> [EXERCISE]:
What lines below include the word "link"? Copy each one.

[Stored data entries]

Start of Block

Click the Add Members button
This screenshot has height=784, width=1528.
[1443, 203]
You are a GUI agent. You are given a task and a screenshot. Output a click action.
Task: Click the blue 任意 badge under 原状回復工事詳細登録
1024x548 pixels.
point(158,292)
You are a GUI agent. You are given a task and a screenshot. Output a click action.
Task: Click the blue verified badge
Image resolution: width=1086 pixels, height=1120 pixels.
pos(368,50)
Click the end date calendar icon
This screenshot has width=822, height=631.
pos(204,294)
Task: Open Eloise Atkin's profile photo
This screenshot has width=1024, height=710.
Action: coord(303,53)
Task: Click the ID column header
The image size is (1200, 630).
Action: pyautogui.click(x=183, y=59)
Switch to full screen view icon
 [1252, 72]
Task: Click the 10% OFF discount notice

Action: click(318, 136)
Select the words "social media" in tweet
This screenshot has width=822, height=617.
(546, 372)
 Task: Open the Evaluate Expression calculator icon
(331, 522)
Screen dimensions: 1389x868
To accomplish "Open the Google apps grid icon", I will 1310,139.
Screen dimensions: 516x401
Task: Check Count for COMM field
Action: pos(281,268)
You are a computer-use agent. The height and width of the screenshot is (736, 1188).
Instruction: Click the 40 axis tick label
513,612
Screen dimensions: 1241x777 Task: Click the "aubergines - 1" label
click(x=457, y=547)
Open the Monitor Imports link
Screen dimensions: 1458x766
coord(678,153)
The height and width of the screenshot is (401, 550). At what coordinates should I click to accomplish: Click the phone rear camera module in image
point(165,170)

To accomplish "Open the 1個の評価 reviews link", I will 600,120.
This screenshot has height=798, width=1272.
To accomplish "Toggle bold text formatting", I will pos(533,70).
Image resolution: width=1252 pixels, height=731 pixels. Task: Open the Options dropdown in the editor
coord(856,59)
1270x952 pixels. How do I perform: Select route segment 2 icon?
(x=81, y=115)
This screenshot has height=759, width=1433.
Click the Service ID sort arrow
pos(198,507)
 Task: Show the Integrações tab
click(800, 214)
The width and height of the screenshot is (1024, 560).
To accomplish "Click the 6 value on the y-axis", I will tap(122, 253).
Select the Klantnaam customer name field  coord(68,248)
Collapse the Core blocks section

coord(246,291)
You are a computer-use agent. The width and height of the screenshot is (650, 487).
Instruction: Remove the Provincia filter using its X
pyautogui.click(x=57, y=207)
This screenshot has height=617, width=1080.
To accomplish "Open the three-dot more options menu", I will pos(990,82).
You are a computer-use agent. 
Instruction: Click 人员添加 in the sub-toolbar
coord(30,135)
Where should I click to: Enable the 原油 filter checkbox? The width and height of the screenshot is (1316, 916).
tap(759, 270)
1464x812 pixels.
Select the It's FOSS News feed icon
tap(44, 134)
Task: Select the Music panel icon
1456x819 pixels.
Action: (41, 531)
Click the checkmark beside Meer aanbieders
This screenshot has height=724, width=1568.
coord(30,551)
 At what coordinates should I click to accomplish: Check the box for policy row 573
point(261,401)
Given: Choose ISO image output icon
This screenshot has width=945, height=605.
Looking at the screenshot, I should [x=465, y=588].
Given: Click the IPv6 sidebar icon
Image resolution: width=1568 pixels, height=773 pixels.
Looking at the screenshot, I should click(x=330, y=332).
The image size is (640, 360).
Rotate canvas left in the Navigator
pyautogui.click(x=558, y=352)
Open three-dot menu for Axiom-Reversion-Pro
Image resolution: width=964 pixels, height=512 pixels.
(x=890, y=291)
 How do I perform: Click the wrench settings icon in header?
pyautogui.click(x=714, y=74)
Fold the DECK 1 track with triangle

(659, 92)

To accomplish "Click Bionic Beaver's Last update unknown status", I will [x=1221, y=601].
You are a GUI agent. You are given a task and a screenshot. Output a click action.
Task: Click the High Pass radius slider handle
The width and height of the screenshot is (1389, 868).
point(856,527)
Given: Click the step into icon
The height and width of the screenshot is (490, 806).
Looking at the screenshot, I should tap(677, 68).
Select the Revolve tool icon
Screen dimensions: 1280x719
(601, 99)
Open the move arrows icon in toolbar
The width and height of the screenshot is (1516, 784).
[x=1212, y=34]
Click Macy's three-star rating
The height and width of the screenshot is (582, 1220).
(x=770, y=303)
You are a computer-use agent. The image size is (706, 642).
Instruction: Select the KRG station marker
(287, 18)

End of Block

> [ANSWER BELOW]:
Open the Monitor Imports link
To accomplish "Open the 1個の評価 reviews link", I will 600,120.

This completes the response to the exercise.